Hi everyone! I hope you’ve had a really pleasant weekend. Here’s a re-post about why it’s nice to be getting older. I’m trying to wrap my mind around these new “block” templates that WordPress wants me to use. So far the blocks aren’t an improvement, but as I catch on, I’m sure things will run more smoothly.
Take care, stay well, wash your hands. ~ Lori
“Do I look wrinkly?” I asked my husband the other morning while preparing for work.
“A little,” he answered.
I was referring to my unpressed cotton shirt. He was referring to my skin. I frowned and then we laughed.
Listen to me read this classic post:
It’s true now that every morning the lines etched in my face overnight by the fabric of the pillowcase are slower to disappear. The deep parentheses around my mouth make it look like an aside (or something like that). And when I smile, my eyes still sparkle, but they also crinkle up.

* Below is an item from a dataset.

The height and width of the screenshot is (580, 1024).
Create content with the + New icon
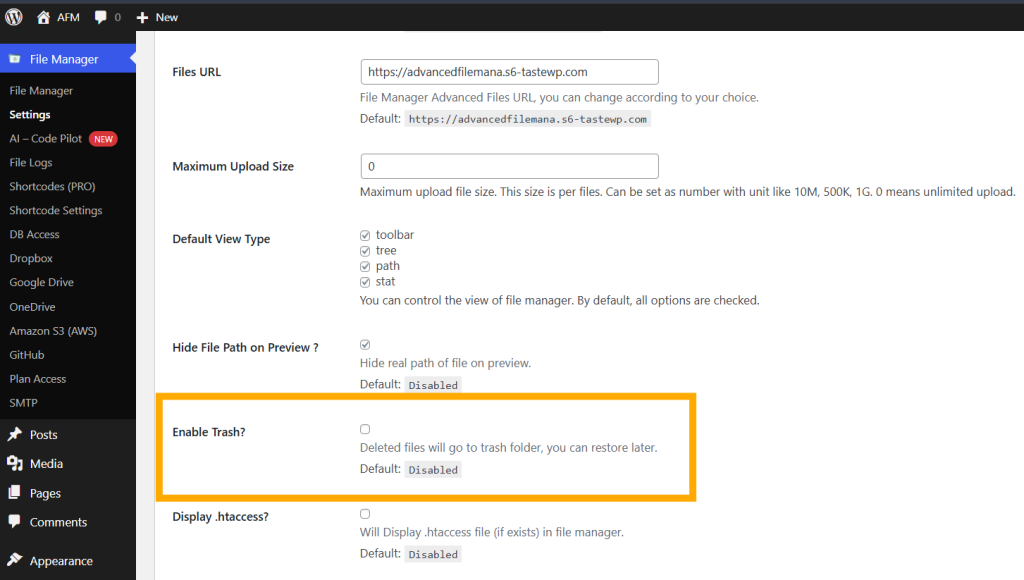tap(146, 16)
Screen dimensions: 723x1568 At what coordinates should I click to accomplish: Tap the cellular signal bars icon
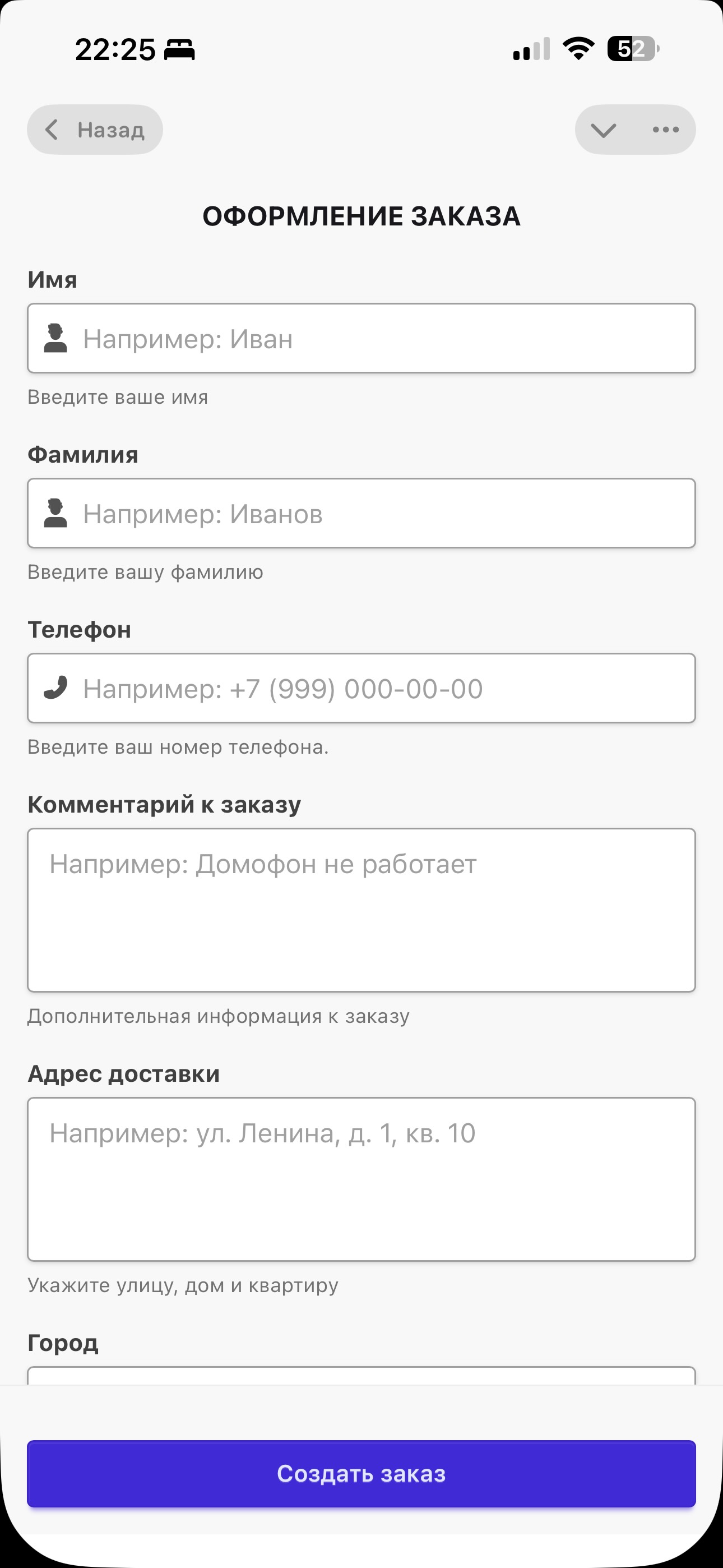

That’s life. If we’re lucky to live long enough, we wrinkle up a bit. Occasionally, though, I do catch myself feeling sad about this most natural inevitability. Then I remember…
I remember the boy I knew who was killed in a car accident when we were in high school. He’ll never have the chance to get wrinkly, and the people who love him will never have the opportunity to see him change and grow and mature.
I remember the young girl, who, in despair, took her own life. There will be no crow’s feet for her, no crinkly, smiling eyes.
I remember my own mother, dying slowly when she was younger than I am now. No wrinkles for her, either. Instead, her body broke down in more significant and painful ways, robbing her of the chance to feel a touch of melancholy at growing older.
Out of respect for those who died before they could wrinkle, I’ll try today to open my heart a little wider and embrace those wrinkles, those changes, and my own healthy, natural aging process. C
Being given the opportunity to see time alter and reshape me can be a gift, an unexpected sweetness that arrives with the passing of years. It all depends on how I see my wrinkles.